A number of factors are at work: The standard treatment regimen isn’t as effective for every patient. Also, drug and alcohol dependence make it difficult to follow a treatment regimen, as do some mental health diagnoses. As many as 50% of HIV-positive patients have a mental health diagnosis, with depression being the most common.
To better reach these harder-to-treat patients, Benator has hired an HIV nurse navigator whose sole purpose is to help guide them through care. The nurse meets with patients regularly, has regular phone calls and sets up text messaging medication reminders. She calls to remind them of appointments and, if necessary, connects them with social services and other programs at the medical center.
Still-existing stigma surrounding HIV infection and treatment should not be discounted as an additional factor impacting treatment adherence, Benator noted. “In the days gone by, there was greater skepticism and distrust of the medication and worry that those were more toxic than helpful. I think the majority of patients have moved beyond that,” she recounted. “But there’s still stigma that impacts patient behavior. We have quite a long way to go in many regards.”
Benator said she hopes a more intensive approach with the nurse navigator in educating patients about the disease and treatment options will help combat some of that stigma.
Along with improvements in HIV therapy, another area of care that has improved significantly during the past few decades is the ability of the ID Clinic to collect and analyze data. It’s this meticulous data collection that allowed the ID Clinic to recognize that the number of patients with an undetectable viral load has more than doubled in recent years. An analysis of HIV-1 RNA and CD4 patient counts from 1999 to 2011 shows that the number of patients at the lower limit of viral load rose from 27% in 1999 to 72% in 2011.
The study, published in February 2013, credits much of this improvement to the advantages of having a multidisciplinary team providing patient care.

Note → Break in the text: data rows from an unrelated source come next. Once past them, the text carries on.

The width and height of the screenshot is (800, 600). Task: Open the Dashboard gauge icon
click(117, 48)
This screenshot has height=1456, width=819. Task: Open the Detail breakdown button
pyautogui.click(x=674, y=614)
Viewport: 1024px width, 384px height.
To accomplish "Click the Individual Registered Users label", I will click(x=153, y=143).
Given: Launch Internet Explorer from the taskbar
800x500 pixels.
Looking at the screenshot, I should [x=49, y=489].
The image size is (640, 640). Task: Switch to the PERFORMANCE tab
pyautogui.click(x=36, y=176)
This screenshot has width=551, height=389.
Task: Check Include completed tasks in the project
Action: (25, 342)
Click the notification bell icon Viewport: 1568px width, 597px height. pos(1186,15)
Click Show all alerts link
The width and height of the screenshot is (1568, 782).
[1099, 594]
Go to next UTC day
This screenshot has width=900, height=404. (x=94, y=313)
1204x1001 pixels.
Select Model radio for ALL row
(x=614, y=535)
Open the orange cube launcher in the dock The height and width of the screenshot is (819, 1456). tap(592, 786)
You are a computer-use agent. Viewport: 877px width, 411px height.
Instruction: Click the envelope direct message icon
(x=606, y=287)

Benator said there are still blind spots to fill in. The clinic is part of the DC Cohort Longitudinal HIV Study. The study will collect data from 10,000 HIV-infected outpatients from major treatment centers around the city.
“This will help inform the epidemic city-wide,” Benator explained. “The goal is understanding care not just among our patients but in the city more broadly. We already have some interesting data from the DC cohort. We’re learning where in the city the high risk behaviors are.”
With the recognition that treating comorbid conditions can have a dramatic effect on the health of HIV-infected patients, the ID Clinic is putting considerable resources behind one of the most common comorbidities, creating a separate treatment clinic for patients infected with both HIV and HCV.
“This is a new paradigm in HCV. We wanted to take a much more aggressive approach in treating patients,” Benator explained. “We’re addressing all of their comorbid conditions, but the number one concern is hepatitis C.”
About one-fourth to one-third of the DCVAMC’s HIV patients are coinfected with HCV, which means they experience more rapid progression of liver disease and do not respond as well to interferon.
New HCV medications that do not rely on interferon are showing promising results. In the meantime, creating an HIV/HCV clinic inside the ID Clinic allows Benator and her colleagues to better craft a regimen from the treatments which are currently available and to keep a close eye on patients’ health, especially their liver function.
“We want to cure as many patients with hepatitis C as possible, because that has a huge impact on morbidity and mortality, particularly as it relates to liver disease, but additionally the risk of diabetes,” Benator said. “That, perhaps, is our highest priority.”